Obviously, this is terrible news for leadfooters. Garden-variety traffic cameras are confined to a particular area: if you're not driving by one, it can't give you a ticket. But SpeedSpike allows the camera system to expand exponentially, with far less on-the-ground hardware. As long as you drive past two cameras, your speed can be measured and you can potentially receive a citation. Taken to its logical extreme, the British government could roll out enough camera checkpoints to cover the entire nation.
And just because this is happening in Britain doesn't mean that those of us in North America can relax: the company behind SpeedSpike, PIPS Technology, is based in Knoxville, Tennessee. Not to get all survivalist or anything, but: yikes.
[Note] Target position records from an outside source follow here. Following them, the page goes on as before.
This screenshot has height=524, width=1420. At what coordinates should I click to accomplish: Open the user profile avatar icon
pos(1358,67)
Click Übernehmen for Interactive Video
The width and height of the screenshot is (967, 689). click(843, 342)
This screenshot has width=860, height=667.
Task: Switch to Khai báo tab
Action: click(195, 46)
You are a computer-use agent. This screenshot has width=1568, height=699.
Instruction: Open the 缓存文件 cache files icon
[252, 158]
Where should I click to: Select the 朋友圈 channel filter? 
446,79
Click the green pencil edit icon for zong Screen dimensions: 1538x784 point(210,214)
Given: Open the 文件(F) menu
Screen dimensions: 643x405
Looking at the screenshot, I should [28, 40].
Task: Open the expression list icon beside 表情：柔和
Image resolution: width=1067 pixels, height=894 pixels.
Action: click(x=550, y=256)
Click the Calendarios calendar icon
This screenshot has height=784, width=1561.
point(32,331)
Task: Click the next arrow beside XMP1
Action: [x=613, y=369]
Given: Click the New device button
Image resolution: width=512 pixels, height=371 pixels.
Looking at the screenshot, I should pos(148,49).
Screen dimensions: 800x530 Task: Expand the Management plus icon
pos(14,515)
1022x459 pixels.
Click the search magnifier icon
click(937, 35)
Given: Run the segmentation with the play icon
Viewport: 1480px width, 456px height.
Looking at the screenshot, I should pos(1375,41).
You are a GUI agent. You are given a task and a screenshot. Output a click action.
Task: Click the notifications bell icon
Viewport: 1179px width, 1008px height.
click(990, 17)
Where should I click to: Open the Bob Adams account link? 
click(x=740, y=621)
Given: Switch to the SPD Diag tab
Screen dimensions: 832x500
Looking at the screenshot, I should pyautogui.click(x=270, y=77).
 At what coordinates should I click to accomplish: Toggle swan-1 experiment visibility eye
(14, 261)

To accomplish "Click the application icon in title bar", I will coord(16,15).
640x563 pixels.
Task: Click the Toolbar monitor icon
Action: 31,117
Of course, the real problem with SpeedSpike goes beyond overbearing traffic enforcement: SpeedSpike opens the door to serious breaches of individual privacy. It's hard to argue that anything as illegal and dangerous as speeding is a-okay, so SpeedSpike itself is, in theory, justifiable. But the jump from traffic enforcement to more insidious applications is a short and easy one.
Unfortunately, just like cell phones, in-car internet, and Lunchables, the genie is out of the bottle on this brand of technology. PIPS's pilot program might fail for any number of reasons -- political, logistical, or otherwise -- but the idea is there, and the technology is there, so our guess is that the service itself will eventually be there in some form or other. As drivers (and voters), we need to make sure it rolls out in a way that ensures safety while also respecting the privacy of individuals.